In Myths To Live By, the great scholar of comparative religions, Joseph Campbell, writes: "...there has dawned [in the human brain] a realization unknown to the other primates. tt is that of the individual, conscious of himself as such, and aware that he, and all that he cares for, will one day die. This recognition of mortality - and the requirement to transcend it - is the first great impulse to mythology."
As far as I can detemine, for Campbell, the two terms - mythology and religion - are synonomous. So, to say that the recognition of mortality is the first great impulse to mythology is tantamount to saying that it is the first great impulse to, and basis for, religion. According to Campbell, the inevitability of death - and the desire/psychological imperative to transcend it - is the first great impulse toward mythology (religion). If one accepts this thesis, I believe that one would be hard-pressed to find a religion/mythology that did not have some conception of an after-life.

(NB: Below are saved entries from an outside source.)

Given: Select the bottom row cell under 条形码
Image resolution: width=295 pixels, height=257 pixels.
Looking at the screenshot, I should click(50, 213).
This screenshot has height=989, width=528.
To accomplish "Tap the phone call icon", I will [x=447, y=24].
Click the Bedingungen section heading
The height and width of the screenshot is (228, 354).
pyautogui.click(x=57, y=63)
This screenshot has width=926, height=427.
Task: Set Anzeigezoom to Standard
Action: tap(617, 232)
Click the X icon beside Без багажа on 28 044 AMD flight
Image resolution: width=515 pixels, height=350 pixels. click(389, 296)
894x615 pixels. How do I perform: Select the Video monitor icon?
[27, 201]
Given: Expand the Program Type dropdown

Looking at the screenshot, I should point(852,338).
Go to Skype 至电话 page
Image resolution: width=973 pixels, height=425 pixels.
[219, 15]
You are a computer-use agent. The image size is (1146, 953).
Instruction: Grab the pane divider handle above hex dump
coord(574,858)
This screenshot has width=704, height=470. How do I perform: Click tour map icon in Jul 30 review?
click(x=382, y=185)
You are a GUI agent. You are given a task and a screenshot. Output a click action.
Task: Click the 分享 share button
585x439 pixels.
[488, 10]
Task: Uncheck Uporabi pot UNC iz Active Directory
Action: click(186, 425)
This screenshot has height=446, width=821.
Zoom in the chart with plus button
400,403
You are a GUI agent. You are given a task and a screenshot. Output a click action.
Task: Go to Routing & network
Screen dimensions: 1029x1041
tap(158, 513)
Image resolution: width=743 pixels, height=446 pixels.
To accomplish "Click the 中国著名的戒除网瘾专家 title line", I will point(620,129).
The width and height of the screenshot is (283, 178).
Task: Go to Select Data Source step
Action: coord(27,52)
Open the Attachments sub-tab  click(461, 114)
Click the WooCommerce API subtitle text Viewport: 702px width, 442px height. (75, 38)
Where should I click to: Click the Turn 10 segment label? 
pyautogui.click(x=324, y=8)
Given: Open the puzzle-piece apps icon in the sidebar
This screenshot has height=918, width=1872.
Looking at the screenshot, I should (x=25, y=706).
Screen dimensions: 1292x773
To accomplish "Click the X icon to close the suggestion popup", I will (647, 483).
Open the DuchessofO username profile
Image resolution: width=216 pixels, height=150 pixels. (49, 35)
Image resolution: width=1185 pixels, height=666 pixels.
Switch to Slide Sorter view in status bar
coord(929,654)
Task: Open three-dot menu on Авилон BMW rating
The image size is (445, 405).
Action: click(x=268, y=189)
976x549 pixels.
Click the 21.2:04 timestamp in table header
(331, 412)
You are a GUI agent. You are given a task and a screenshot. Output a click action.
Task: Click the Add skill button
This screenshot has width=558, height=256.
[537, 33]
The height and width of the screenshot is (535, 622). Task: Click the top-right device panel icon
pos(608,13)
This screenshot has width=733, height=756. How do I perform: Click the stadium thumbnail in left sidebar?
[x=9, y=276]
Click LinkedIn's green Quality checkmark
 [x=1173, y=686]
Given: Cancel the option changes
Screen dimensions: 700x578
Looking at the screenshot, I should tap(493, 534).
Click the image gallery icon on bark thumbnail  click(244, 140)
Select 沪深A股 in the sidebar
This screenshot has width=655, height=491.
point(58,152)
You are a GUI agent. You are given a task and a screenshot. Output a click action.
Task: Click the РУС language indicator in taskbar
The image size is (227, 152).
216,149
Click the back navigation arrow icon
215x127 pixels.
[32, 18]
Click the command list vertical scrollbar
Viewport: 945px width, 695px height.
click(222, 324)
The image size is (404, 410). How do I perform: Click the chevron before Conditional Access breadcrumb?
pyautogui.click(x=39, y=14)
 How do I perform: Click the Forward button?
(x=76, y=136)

According to Campbell, there runs a second realization which provides an impulse toward mythology - namely the recognition on the part of an individual of the endurance of the social order into which he/she is born. That is to say that every person comes to the realization that the social group into which he/she has been born "was flourishing long before his/her own birth and will remain when he/she is gone."
In other words, every person must face the ultimate reality of death, he/she also confronts the necessity of adapting him/herself to whatever order of life may happen to be that of the community into which he/she has been born. Each person has a dual awareness - an awareness of him/herself as an organism, and an awareness of his/her community as a superorganism, a superorganism into which a person must allow him/herself to be absorbed, and through participation in which he/she will come to know the life that transcends death.
And finally, for Campbell, there is yet a third great impulse to mythology, "the, spectacle, namely, of the universe, the natural world in which [a person] finds himself, and the enigma of its relation to his own existence: its mgnitude, its changing forms, and yet, through these, an appearance of regularity."
I view Being itself as absolutely the greatest enigma of all. I am stupified and utterly confounded whenever I contemplate it. I am a finite being who opens onto infinity. I am an ephemeral being who opens onto eternity. I am a relative being who opens onto the absolute. Not only I am baffled be the idea of infinity, I am also baffled when I contemplate my own finitude. I am baffled both by the idea of eternity and the idea of my own ephemeralness. I am confounded and perplexed when I try to reconcile my relative existence with the idea of the absolute.